Un aggettivo accompagna con sempre più frequenza il giudizio sul lavoro di chi  scrive per i giornali: inutile.

La percezione, infatti, dei giornalisti che ancora riflettono sul proprio mestiere è quella di vedere allargarsi a dismisura il fossato fra i fatti raccontati dai mass media e la realtà. “Il mio lavoro — scrive non a caso Domenico Quirico, storico inviato de La Stampa — appare improvvisamente inutile, senza senso. I giornali non informano più, sono diventati troppo lenti”.



Certamente la lentezza è un motivo dello scollamento fra giornalismo e realtà. “E’ come se improvvisamente — scrive ancora Quirico — il giornale e il ritmo del mondo di cui dovrebbe essere il preciso cronometro si fossero staccati l’uno dall’altro”. Il mondo corre, i giornali arrancano. E Internet li batte sul tempo.



Ma non è solo, né soprattutto, una questione di scarsa velocità nell’informazione. Lo scollamento dalla realtà nasce dall’incapacità di immergersi in essa, di fare la fatica di leggerla e di raccontarla. La crisi del giornalismo cartaceo, perciò, non è un effetto dello strapotere del web, o del calo della pubblicità, è soprattutto una crisi di identità che nasce da lontano: dalla rinuncia a voler capire il presente.
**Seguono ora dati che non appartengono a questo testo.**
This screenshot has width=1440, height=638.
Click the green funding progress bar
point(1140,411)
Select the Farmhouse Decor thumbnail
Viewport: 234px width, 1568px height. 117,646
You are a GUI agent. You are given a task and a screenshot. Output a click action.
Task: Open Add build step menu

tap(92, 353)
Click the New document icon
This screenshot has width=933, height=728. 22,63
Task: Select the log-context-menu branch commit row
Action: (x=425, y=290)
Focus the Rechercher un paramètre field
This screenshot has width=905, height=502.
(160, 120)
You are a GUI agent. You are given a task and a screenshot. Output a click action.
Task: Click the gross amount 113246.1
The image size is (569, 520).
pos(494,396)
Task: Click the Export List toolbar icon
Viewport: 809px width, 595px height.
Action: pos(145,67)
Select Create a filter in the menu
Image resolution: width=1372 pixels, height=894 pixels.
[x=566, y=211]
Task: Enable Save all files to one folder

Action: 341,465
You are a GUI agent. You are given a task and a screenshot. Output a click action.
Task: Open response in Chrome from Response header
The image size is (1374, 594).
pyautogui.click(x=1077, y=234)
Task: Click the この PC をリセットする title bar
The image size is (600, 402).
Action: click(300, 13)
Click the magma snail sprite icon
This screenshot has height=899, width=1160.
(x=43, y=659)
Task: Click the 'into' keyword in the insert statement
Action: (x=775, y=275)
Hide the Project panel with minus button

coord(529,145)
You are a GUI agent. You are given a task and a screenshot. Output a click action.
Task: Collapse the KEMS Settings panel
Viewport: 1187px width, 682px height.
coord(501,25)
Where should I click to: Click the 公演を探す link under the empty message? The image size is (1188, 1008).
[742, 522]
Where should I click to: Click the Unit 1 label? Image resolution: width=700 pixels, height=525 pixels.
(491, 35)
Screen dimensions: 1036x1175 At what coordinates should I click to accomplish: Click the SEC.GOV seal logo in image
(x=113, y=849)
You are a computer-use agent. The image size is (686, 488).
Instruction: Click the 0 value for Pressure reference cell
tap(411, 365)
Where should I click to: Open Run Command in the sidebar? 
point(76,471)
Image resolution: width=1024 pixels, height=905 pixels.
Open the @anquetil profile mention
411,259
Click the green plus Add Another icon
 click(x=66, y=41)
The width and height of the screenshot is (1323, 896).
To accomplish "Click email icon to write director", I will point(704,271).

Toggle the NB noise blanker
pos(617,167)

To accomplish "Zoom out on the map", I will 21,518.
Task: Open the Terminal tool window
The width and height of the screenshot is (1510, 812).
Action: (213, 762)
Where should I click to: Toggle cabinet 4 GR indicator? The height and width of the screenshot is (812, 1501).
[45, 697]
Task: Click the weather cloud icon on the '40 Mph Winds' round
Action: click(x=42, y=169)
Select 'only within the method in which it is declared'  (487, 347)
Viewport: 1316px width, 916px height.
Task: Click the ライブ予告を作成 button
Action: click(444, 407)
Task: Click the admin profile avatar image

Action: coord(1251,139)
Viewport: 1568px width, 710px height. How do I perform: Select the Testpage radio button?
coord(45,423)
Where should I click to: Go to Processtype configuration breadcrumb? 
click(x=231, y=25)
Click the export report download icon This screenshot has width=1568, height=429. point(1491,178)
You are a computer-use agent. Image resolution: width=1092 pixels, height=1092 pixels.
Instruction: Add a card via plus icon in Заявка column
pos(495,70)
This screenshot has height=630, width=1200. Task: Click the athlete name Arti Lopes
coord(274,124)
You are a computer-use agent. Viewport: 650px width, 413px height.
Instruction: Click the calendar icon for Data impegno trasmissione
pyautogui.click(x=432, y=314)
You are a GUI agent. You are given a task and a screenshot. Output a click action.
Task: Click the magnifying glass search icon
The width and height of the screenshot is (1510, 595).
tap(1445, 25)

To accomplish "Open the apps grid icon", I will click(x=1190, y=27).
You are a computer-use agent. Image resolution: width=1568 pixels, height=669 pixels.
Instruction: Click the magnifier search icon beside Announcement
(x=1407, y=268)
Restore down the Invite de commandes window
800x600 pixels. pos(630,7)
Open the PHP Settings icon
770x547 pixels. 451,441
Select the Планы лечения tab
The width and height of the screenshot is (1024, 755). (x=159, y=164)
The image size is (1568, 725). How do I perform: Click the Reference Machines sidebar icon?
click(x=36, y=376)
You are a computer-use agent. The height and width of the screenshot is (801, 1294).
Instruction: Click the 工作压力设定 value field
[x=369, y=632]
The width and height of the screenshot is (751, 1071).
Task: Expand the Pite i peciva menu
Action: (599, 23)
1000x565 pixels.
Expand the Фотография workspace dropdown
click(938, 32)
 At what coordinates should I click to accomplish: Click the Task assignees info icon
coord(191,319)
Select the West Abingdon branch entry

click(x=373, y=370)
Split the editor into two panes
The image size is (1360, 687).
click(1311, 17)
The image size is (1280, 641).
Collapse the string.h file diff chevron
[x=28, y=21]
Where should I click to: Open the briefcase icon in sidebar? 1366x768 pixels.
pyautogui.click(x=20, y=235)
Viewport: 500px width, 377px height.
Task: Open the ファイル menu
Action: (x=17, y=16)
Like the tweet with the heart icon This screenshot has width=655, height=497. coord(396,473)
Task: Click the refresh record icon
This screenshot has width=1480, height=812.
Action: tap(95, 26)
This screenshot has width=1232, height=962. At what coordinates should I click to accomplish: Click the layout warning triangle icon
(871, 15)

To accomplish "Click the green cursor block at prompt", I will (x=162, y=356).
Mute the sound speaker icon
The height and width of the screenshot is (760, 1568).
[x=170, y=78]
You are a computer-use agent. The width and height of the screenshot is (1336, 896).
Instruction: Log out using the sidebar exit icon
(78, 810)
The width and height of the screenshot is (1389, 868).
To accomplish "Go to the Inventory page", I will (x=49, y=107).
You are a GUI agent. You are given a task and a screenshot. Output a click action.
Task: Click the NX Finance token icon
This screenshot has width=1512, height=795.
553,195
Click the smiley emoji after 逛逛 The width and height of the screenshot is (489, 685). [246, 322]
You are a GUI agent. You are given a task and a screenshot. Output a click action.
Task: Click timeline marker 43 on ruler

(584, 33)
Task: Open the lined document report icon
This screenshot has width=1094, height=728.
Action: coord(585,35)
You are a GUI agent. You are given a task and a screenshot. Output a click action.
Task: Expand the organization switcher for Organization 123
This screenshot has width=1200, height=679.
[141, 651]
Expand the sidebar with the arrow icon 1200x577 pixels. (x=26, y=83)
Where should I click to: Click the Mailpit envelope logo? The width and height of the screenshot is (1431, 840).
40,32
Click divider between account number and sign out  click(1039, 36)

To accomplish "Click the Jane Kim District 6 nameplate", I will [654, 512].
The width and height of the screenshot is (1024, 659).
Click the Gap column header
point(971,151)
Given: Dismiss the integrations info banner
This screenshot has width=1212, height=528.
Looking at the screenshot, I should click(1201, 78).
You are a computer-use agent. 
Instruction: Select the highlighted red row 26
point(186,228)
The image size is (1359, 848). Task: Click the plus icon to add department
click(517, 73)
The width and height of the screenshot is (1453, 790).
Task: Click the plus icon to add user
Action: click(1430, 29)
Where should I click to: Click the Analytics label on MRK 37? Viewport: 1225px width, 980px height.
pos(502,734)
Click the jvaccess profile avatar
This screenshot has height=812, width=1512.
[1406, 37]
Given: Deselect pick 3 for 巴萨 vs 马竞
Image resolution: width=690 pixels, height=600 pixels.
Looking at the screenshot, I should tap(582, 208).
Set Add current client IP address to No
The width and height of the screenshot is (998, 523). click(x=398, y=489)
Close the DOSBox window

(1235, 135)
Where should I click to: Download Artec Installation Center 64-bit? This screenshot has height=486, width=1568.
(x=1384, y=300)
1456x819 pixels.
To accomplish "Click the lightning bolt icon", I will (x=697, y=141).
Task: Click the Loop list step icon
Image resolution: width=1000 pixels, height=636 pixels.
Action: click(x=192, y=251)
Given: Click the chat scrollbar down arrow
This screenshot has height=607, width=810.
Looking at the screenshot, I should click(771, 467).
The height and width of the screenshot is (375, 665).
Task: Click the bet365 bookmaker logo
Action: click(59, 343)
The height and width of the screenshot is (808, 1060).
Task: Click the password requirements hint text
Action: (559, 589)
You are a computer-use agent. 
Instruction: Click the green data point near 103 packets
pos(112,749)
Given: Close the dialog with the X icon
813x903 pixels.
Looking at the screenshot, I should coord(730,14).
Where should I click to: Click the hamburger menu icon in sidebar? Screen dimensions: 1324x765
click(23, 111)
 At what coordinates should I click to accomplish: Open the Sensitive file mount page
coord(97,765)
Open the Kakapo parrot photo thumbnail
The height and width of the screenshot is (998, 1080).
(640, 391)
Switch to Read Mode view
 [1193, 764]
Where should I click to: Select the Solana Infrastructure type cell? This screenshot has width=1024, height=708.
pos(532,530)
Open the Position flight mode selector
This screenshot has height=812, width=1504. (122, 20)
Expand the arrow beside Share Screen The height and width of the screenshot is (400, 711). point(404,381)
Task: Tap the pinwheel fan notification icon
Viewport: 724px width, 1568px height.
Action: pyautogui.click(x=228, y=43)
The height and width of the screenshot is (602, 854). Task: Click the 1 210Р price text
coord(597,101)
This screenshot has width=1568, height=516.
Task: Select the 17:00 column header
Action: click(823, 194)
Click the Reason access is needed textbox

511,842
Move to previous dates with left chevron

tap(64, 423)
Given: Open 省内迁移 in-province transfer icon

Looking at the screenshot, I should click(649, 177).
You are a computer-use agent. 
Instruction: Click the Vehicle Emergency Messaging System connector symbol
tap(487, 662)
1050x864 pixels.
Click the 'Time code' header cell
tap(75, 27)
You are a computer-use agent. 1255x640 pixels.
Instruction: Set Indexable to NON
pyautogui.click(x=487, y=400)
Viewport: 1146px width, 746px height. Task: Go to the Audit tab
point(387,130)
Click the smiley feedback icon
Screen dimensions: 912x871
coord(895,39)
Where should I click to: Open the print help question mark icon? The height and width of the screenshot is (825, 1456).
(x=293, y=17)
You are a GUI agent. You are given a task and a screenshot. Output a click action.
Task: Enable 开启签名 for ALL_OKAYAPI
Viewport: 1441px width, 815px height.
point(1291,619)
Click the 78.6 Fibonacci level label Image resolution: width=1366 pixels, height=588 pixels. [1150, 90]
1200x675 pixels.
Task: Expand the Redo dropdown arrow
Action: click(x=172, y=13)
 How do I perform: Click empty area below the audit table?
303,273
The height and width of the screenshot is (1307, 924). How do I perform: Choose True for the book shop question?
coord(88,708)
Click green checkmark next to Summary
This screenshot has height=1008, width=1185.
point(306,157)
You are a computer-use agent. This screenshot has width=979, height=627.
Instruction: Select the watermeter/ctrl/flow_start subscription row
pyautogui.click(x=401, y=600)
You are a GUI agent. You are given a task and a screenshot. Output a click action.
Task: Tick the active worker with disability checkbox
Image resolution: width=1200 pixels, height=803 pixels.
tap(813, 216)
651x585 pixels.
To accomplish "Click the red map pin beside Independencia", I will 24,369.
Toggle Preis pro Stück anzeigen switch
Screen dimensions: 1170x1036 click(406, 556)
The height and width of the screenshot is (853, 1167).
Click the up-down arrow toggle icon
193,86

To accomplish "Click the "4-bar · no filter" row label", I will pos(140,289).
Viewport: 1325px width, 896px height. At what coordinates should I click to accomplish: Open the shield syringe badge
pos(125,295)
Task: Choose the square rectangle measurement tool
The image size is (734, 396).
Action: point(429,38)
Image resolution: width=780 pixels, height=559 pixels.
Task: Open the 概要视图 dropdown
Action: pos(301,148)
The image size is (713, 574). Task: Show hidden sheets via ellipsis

Già negli anni Settanta Leonardo Sciascia scriveva: “I giornali mi si parano davanti come un sipario”. Un sipario che viene utilizzato per nascondere la verità dei fatti. O per evitare la fatica di cercarla. Questa pratica consolidata non solo ha reso irrilevante la verifica dei dati, ma ha, al tempo stesso, finito per “cancellare” i lettori. Lo notava ancora Sciascia in Nero su nero: “I giornali italiani vengono fatti come se non dovessero essere letti — e cioè sul dato, o sul pregiudizio, o sull’inconscia credenza che il lettore non esista”.



La realtà ci sfugge e il lettore,  tradito, ci abbandona. Perché questa crisi? Forse abbiamo dimenticato l’anima del nostro mestiere e reso inutile il nostro lavoro.

Per scrivere, notava il filosofo ed editorialista Pietro Barcellona, occorre guardare “l’apparente banalità del quotidiano che rivela, a chi è disposto ad ascoltare la voce degli avvenimenti, il senso profondo dell’epoca in cui ci tocca vivere”. “Per scrivere — gli fa eco Domenico Quirico — si scende nelle profondità insondabili dell’essere, il proprio e soprattutto quello degli altri. Scrivere, sì, appartiene al mistero”.

Solo recuperando questa concezione di giornalismo si può comprendere l’utilità del giornalismo, espressa in una battuta che, nel film “The Post” di Steven Spielberg, l’editrice del Washington Post Katharine Graham attribuisce al marito defunto: “La notizia è la prima bozza della storia”.

I fatti quotidiani, nella loro banalità o tragicità, sono la materia del nostro lavoro, ma noi dobbiamo essere disposti ad ascoltare la voce che da essi promana per capire il senso profondo del tempo in cui siamo immersi. La notizia diviene così il primo germe della storia, e si mostra utile al lettore.

L’esperienza straordinaria che si fa rileggendo negli archivi digitali dei giornali alcune grandi inchieste o reportage, per esempio, di Indro Montanelli o di Nino Milazzo, di Domenico Quirico o di Candido Cannavò è quella di sfogliare la storia: i fatti d’Ungheria del 1956, la tragedia del Vajont del 1963, la foresta dei Boko Haram, il terremoto del Belice del 1968 nel racconto di quei giornalisti diventano racconti capaci ancora oggi di parlare al nostro cuore e alla nostra ragione e di farci vedere oltre il velario che normalmente copre il nostro presente.

L’alternativa a questa esemplare pratica giornalistica è il teatrino delle notizie, che si limita a intrattenere il lettore con epidermiche informazioni contribuendo a renderlo vittima di sempre nuovi e più sofisticati regimi.